How to compute a threshold for a given vector/array of float numbers

Question 1

You could just eliminate the values above 90% or 95%. Technicaly you calculate the p = 0.9 (or 0.95) percentile of the array distribution.

Just sort the array ascending:

int[] data;

Arrays.sort(data); // or use ArrayList<Integer> which has Collections.sort(dataArrayList),

Then calculate position of percentile p:

float p = data.length * p; // e.g p = 0.9 for 90% percentile.
// cut of fractional part.
int posInt = (int) p;

// this is the threshold value 
int threshold = data[posInt]

Now filter array by keeping all value < or <= threshold. This keeps the 90% of smallest values.

int i = 0;
while (i < data.length && data[i] <= threshold) {
  // output data[i];
}

For mathematically "perfect" results you could search for "calculate percentile of discrete array / values). As i remeber there are two valid algorithms, describeing whether one has to round down or round up the posInt. I my example above I just truncated.

● **Input data**:
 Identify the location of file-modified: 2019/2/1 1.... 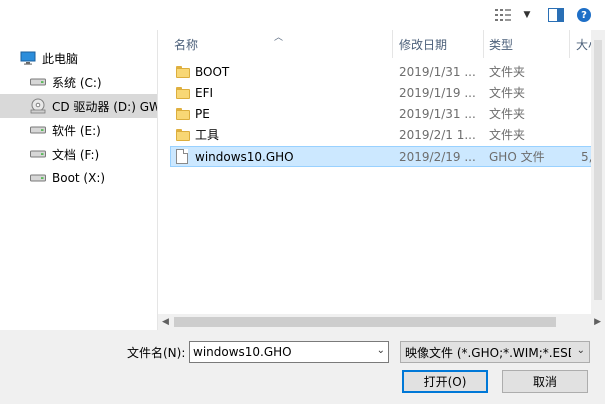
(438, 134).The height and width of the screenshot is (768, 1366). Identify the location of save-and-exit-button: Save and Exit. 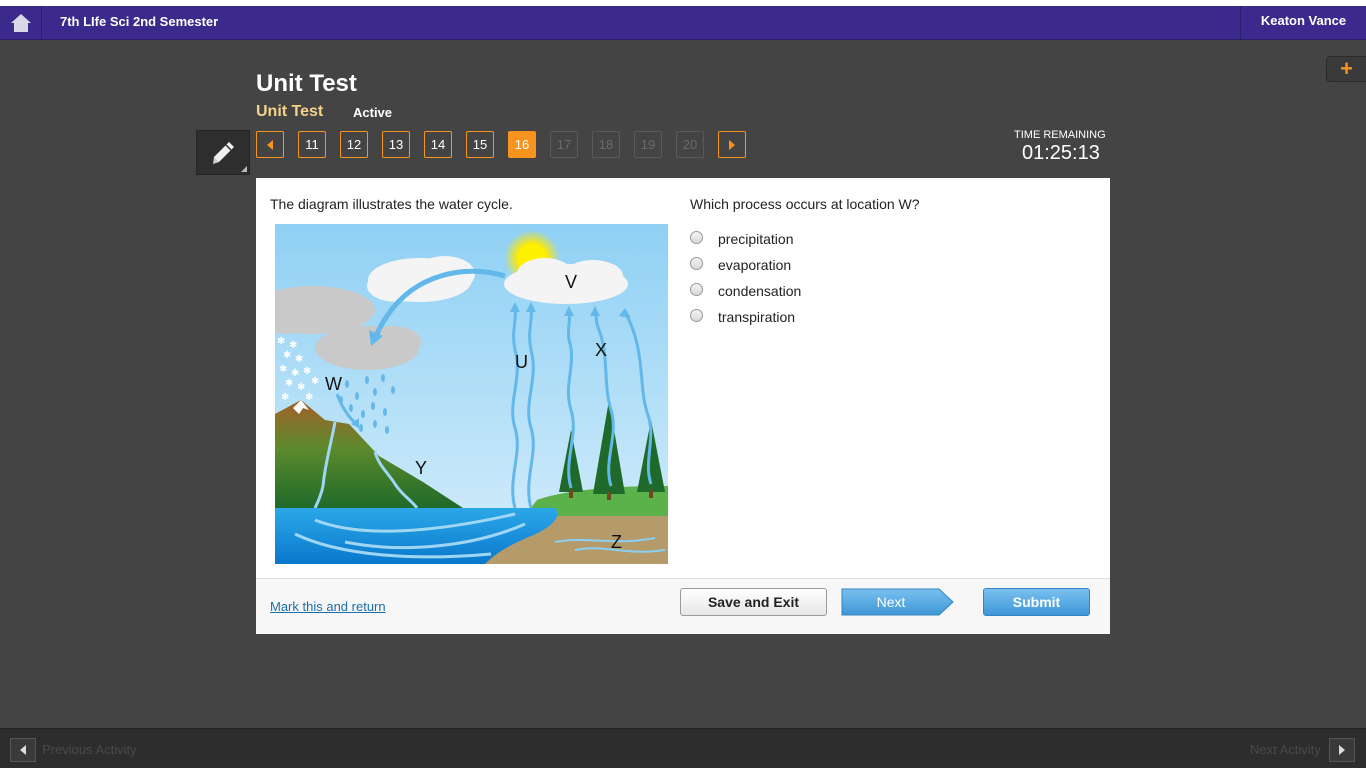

● **Exercise requirements**:
Reproduce the stretch of the threshold answer from "int[] data;" through "of fractional part.", keeping every character unchanged.

● **Exercise answer**:
int[] data;

Arrays.sort(data); // or use ArrayList<Integer> which has Collections.sort(dataArrayList),

Then calculate position of percentile p:

float p = data.length * p; // e.g p = 0.9 for 90% percentile.
// cut of fractional part.